Daniela has a degree in Biological Sciences and began her professional career in 1990 in the Regulatory Affairs Department at SIAPA (a Pesticides Products Manufacturing Company) and then joined the Pharmacovigilance Department at Janssen.
In 1993 she was hired by Sigma-Tau i.f.r. S.p.A. as a Clinical Auditor. In 1999 she became Head of the Clinical Quality Assurance Department of Sigma Tau, and then in 2008 she assumed the position of Head of Corporate R&D QA.
In 2014 Daniela moved to PM Clinical, as Quality Assurance & Compliance Director.
Daniela has a very long and extensive experience in Quality System Management, GxP Quality Assurance and regulatory compliance, including Good Pharmacovigilance Practice. She has conducted and supervised hundreds of GxP audits, as well as audits to CROs, Labs and Suppliers. She is qualified as Responsible Person /Internal Auditor within the ISO 9001 Quality Management Systems.
She has experienced FDA, EMA, Local Authorities (AIFA, Austrian Health Authorities) and GxP Inspections and has attended meetings with European Inspectors in Rome and in London as well.

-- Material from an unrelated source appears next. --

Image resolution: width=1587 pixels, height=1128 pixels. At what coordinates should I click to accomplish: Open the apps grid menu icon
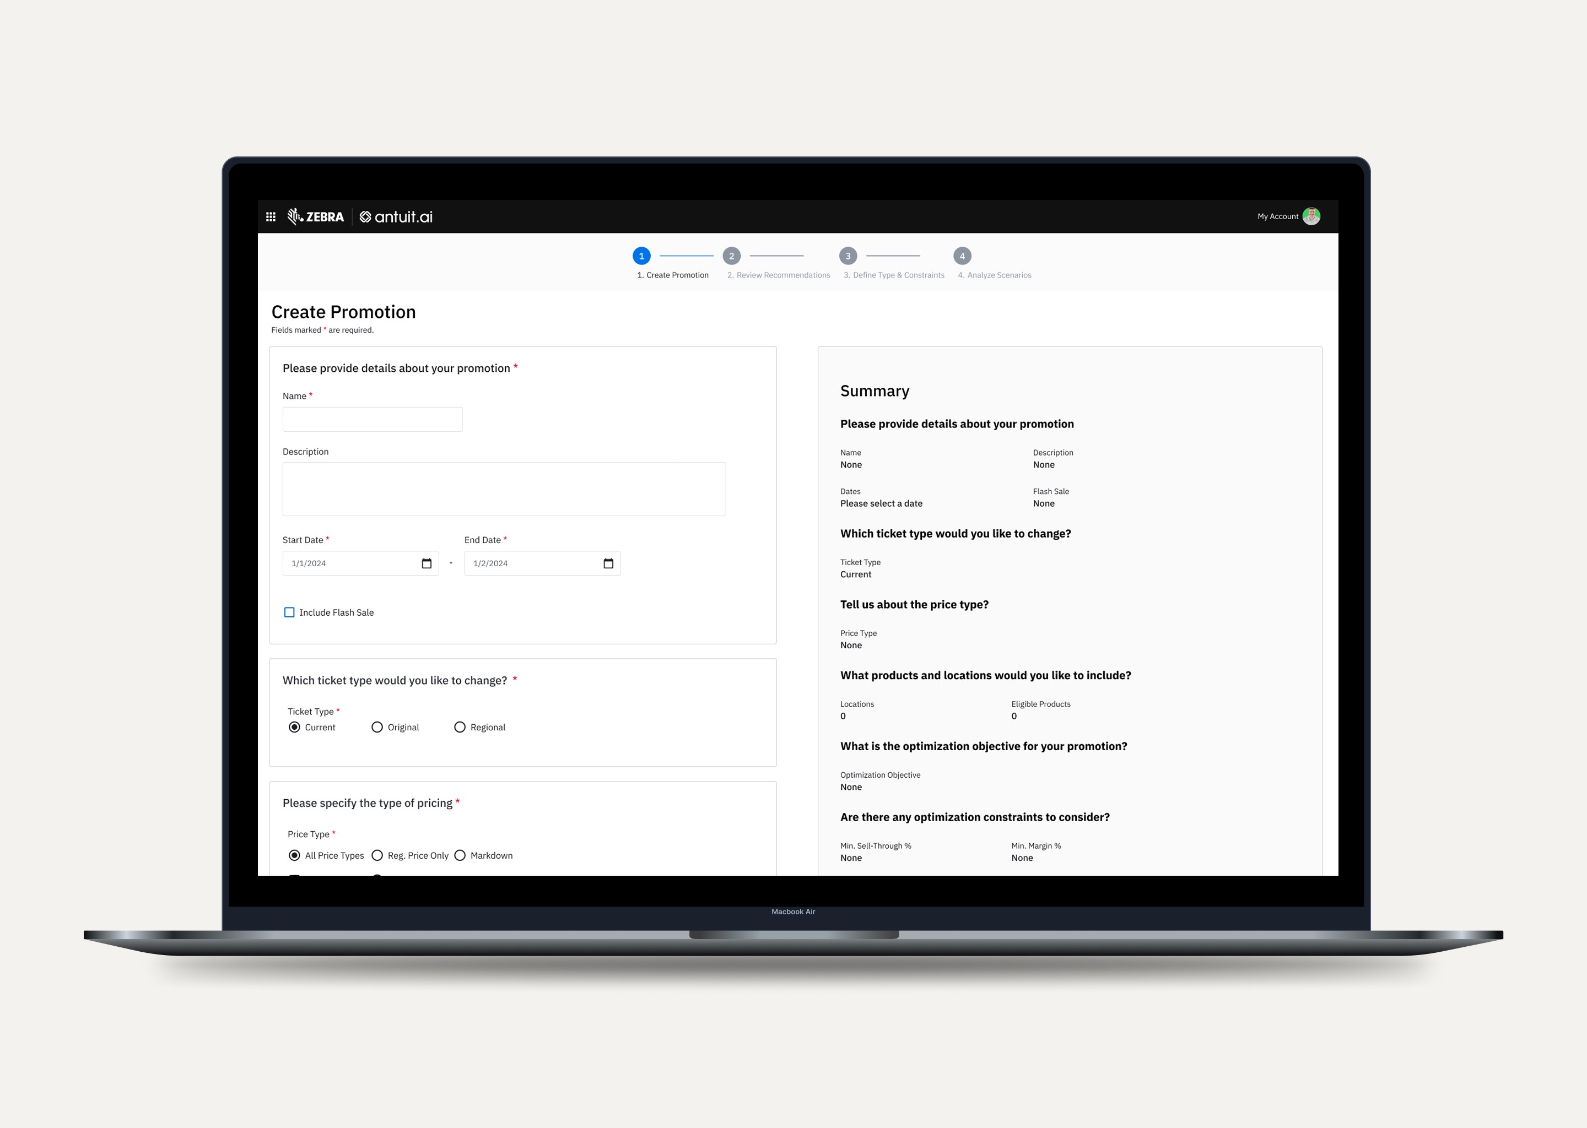pos(270,217)
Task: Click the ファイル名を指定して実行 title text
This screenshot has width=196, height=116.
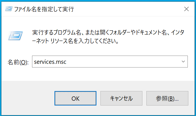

She is an active member of SSFA (“Società di Scienze Farmacologiche Applicate”), the Italian Group for Quality Assurance in Research and member of the British Association of Research Quality Assurance and AFI (“Associazione Farmaceutici Italiani”).
She has worked on several projects with the aim of promoting the Quality culture and Compliance in the Pharmaceutical and Academic environment as well.
She has attended several congresses as a speaker or chairman, as well as conferences and workshops both nationally and internationally. She has published several works including the SSFA “Pharmacovigilance Audit Manual”in 2010.
Stefania De Santis, is a qualified EU QPPV and is PM Clinical’s Director of Pharmacovigilance; as such she is responsible for strategic planning and workflow development as well as guaranteeing the quality of our pharmacovigilance services.
Stefania has almost 30 years of experience in the pharmaceutical sector where she has been involved in various departments throughout her career. However since 1992, she has been dedicated to the field of pharmacovigilance as Head of Corporate Drug Safety and qualified Deputy EU QPPV for a major pharmaceutical company. Stefania has extensive experience in all pharmacovigilance operations, in both pre-registration and post-marketing settings, case processing, PSUR and DSUR preparation, ICSR/SUSAR electronic transmission to the EMA, safety database validation, safety variations, RMPs development, SDEA/Safety Management Plans and liaising with regulatory authorities. She is certified by the EMA for the use of Eudravigilance and EXVMPD (Medicinal Product Dictionary).